Harapan yang hakiki adalah harapan yang disertai dengan usaha dan perjuangan. Apabila harapan tidak diiringi dengan amal dan usaha itu hanyalah angan-angan. Amal salih adalah bukti keimanan dan tanda keseriusan seorang hamba dalam menjalani hidup. Allah berfirman (yang artinya), “[Allah] Yang menciptakan kematian dan kehidupan dalam rangka menguji kalian; siapakah diantara kalian yang paling bagus amalnya.” (al-Mulk : 2)

Amal salih di dalam Islam memiliki cakupan yang luas; ada amalan hati, ada amalan lisan, dan ada amalan dengan anggota badan. Ada amal-amal yang sifatnya wajib dan ada amal-amal yang sunnah/mustahab. Amal yang wajib lebih ditekankan dan lebih dicintai oleh Allah daripada amal-amal sunnah.
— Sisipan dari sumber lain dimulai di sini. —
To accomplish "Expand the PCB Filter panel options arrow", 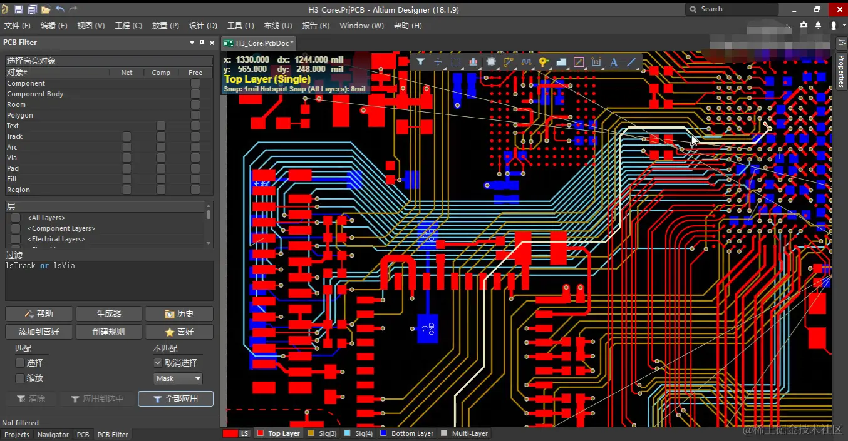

Dan amal sunnah menyempurnakan dan menutupi kekurangan dan cacat yang ada pada penunaian amal-amal wajib. Allah berfirman dalam hadits qudsi (yang artinya), “Dan tidaklah hamba-Ku mendekatkan diri kepada-Ku dengan suatu amalan yang lebih Aku cintai daripada apa-apa yang telah Aku wajibkan kepada dirinya.” (HR. Bukhari)

Orang yang mendekatkan diri kepada Allah dengan melakukan kewajiban termasuk golongan wali-wali Allah. Wali Allah adalah orang yang Allah cintai dan Allah lindungi. Mereka adalah orang-orang yang beriman dan bertakwa kepada-Nya. Allah berfirman (yang artinya), “Ketahuilah bahwa sesungguhnya wali-wali Allah itu tiada rasa takut bagi mereka dan tidak perlu mereka bersedih; yaitu orang-orang beriman dan senantiasa bertakwa.” (Yunus : 62-63)

Beramal karena Allah merupakan pondasi kesuksesan insan. Hal ini telah diisyaratkan oleh Allah dalam sebuah hadits qudsi pula (yang artinya), “Aku adalah Dzat yang paling tidak membutuhkan sekutu. Barangsiapa melakukan suatu amalan seraya mempersekutukan di dalamnya antara Aku dengan selain-Ku maka Aku tinggalkan dia dan syiriknya itu.” (HR. Muslim)

Oleh sebab itulah Fudhail bin Iyadh rahimahullah -seorang ulama ahli ibadah dari kalangan tabi’in- mengatakan bahwa amal yang paling bagus adalah yang paling ikhlas dan paling benar. Ikhlas jika dikerjakan karena Allah dan benar jika di atas ajaran/sunnah Nabi.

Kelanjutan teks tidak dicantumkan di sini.